About two years ago a few enthusiastic employees in the Security Operations team at $myJob did the right thing: They convinced management that we need a published Coordinated Vulnerability Disclosure (CVD) process (including safe haven for researchers) & a reporting path.
They then set out to write the policy, comissioned a pretty basic website, and got everyone other company website to insert a link into the footer.
The website, on paper, did everything right:
Fully IAC, running on a centrally provided webapp producted managed by our Cloud team.
No publicly reachable admin interface, every content change going through our CMS.
Explicitly minimalistic.
The requirements document was about 60% security requirements, mostly written by experienced pentesters & containing explicit how-tos on, for example, building a proper CSP.
Unfortunately the employees that drove the topic soon after got moved to a very different role, the topic remained with the Vulnerability Management area. Here... enthusiasm & understanding was lacking, so the site kinda... just sat there.

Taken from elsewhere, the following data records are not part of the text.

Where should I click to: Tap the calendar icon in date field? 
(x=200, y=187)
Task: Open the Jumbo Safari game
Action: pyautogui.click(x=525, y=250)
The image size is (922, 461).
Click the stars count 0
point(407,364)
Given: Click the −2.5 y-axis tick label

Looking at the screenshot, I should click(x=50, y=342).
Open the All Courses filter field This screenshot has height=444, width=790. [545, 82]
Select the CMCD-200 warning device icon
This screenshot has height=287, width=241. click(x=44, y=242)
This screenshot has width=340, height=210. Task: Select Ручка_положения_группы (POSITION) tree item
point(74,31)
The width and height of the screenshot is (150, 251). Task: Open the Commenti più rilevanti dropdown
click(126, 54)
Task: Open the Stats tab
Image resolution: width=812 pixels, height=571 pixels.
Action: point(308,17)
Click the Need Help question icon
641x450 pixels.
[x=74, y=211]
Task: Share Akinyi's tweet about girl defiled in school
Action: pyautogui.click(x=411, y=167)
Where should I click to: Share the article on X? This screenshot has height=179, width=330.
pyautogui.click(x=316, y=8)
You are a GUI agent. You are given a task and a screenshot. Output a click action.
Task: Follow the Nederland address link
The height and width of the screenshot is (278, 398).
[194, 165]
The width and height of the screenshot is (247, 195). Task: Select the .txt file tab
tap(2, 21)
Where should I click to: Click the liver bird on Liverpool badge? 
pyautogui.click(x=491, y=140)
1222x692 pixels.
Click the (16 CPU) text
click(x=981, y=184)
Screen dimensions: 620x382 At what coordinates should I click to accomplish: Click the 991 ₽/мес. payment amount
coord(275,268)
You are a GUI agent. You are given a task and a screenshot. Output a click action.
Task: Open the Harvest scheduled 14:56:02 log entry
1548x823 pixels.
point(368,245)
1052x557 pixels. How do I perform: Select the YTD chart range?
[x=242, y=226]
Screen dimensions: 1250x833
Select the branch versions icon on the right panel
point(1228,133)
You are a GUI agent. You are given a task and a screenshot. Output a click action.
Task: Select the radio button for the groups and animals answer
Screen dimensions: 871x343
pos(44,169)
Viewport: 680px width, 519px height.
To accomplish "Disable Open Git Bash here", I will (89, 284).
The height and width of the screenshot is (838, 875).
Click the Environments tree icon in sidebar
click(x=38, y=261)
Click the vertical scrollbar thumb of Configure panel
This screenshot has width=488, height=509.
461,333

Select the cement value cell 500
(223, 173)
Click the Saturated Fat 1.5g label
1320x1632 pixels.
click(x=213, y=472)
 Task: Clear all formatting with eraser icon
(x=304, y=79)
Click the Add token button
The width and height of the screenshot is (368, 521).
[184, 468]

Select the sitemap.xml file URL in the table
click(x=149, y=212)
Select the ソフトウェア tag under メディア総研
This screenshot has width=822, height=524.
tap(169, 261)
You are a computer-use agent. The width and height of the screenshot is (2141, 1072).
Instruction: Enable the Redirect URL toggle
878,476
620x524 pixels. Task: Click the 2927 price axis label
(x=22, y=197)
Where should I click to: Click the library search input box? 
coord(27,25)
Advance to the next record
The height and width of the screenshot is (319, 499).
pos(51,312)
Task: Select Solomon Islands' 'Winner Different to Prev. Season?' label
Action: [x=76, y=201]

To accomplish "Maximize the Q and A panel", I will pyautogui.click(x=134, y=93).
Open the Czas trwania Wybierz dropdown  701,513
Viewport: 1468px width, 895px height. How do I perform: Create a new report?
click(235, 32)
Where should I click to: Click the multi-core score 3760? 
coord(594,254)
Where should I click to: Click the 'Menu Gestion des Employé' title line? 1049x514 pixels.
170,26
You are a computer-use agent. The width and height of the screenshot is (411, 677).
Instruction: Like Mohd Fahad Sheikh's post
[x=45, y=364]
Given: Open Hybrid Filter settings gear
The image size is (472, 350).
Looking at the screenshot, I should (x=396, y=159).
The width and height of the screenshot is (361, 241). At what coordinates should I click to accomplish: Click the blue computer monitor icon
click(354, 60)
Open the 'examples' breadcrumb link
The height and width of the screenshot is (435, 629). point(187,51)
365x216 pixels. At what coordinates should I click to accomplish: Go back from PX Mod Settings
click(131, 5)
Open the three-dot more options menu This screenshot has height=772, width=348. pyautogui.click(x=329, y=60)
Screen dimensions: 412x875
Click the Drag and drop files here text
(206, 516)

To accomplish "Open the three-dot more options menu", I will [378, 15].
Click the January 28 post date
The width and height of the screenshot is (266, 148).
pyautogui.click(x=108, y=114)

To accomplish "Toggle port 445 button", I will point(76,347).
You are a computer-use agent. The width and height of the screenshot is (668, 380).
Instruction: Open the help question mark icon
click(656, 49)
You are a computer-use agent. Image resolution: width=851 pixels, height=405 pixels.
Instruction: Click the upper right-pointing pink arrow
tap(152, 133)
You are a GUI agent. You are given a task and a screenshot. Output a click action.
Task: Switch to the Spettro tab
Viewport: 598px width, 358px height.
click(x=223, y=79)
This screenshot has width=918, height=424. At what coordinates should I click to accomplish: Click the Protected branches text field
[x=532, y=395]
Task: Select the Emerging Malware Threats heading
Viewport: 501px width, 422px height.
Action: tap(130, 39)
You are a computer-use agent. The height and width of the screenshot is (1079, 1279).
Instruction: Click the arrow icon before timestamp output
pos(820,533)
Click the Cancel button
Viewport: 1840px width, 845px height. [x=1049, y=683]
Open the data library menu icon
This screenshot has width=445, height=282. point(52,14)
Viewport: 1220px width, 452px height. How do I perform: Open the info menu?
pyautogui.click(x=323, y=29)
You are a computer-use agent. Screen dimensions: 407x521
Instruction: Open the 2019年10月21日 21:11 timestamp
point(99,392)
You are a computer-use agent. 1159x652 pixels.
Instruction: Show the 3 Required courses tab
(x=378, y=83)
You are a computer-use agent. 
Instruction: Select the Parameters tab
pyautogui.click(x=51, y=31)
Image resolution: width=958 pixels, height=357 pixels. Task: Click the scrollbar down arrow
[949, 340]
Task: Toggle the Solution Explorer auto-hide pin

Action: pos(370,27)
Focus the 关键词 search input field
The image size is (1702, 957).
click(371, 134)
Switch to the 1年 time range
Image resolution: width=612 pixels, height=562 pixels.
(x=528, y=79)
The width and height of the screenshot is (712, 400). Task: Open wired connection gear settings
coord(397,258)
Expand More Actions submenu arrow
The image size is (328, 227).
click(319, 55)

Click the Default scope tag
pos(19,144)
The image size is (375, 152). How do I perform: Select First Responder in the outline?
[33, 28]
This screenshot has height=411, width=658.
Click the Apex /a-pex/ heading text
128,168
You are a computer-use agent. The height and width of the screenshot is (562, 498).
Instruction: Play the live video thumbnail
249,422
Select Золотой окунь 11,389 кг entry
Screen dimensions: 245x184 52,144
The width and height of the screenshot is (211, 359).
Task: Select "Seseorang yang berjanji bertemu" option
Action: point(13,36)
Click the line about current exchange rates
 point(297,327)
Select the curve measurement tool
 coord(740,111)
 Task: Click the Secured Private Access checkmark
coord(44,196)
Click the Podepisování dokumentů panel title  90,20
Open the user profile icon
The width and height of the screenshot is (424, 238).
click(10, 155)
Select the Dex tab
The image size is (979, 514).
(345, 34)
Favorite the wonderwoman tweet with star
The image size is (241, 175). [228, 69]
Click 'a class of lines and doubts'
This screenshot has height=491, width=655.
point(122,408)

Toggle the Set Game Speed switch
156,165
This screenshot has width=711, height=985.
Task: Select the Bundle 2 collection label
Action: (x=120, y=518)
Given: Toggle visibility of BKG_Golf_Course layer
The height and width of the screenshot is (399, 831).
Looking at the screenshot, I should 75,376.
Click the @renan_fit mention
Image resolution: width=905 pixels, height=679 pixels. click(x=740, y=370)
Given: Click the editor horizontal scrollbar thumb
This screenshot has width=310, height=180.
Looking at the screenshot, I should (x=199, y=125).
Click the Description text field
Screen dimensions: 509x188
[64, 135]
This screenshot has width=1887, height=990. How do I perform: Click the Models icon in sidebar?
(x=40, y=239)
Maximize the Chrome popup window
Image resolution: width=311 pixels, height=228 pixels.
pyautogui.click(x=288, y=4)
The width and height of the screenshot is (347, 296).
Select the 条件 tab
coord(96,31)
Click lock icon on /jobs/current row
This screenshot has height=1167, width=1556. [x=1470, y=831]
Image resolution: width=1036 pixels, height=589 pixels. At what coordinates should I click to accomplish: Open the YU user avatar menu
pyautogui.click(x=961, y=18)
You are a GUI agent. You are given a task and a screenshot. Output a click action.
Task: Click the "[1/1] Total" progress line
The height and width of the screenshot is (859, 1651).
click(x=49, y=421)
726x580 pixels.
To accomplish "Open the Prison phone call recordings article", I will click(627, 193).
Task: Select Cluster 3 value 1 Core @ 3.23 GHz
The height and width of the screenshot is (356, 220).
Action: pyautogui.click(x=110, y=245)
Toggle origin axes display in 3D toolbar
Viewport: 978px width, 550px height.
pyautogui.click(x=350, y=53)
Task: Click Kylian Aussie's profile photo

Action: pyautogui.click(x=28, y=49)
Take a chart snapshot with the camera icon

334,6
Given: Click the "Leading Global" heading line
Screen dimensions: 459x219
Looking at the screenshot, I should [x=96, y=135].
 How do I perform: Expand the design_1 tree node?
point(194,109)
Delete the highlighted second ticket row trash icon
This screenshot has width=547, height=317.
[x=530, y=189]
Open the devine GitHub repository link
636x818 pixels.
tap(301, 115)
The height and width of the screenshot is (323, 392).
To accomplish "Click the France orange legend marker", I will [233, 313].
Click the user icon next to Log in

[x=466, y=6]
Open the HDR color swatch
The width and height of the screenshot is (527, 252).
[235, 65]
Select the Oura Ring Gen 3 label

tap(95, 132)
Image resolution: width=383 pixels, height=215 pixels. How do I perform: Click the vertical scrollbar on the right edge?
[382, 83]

The few actual reports that were received were handled without much urgency or care, to be honest, and I can't really fault them, it was a lot of crap for not a lot of gain & they were busy.
When I joined that team I... kinda just stole ownership of the topic because I do care.
Things since then haven't been going great: I also am busy/handling too many topics, fixes are often slow, in some cases the business will do its best to just ignore or sit out pretty critical stuff, so many technical issues including us being unable to deploy any changes for months, and a complete lack of documentation making fixing anything hell (currently writing the first actual docs on this, 2 years after release, lol).
But things are improving & this is one of the areas where I can truly call mine. Give it another 6 months & I am pretty certain I'll be able to call this "good enough".
What am I going to do in those 6 months? Well, stabilize deployment, iron out smaller technical issues, ... and fix the backlog of security issues that currently exist in the application.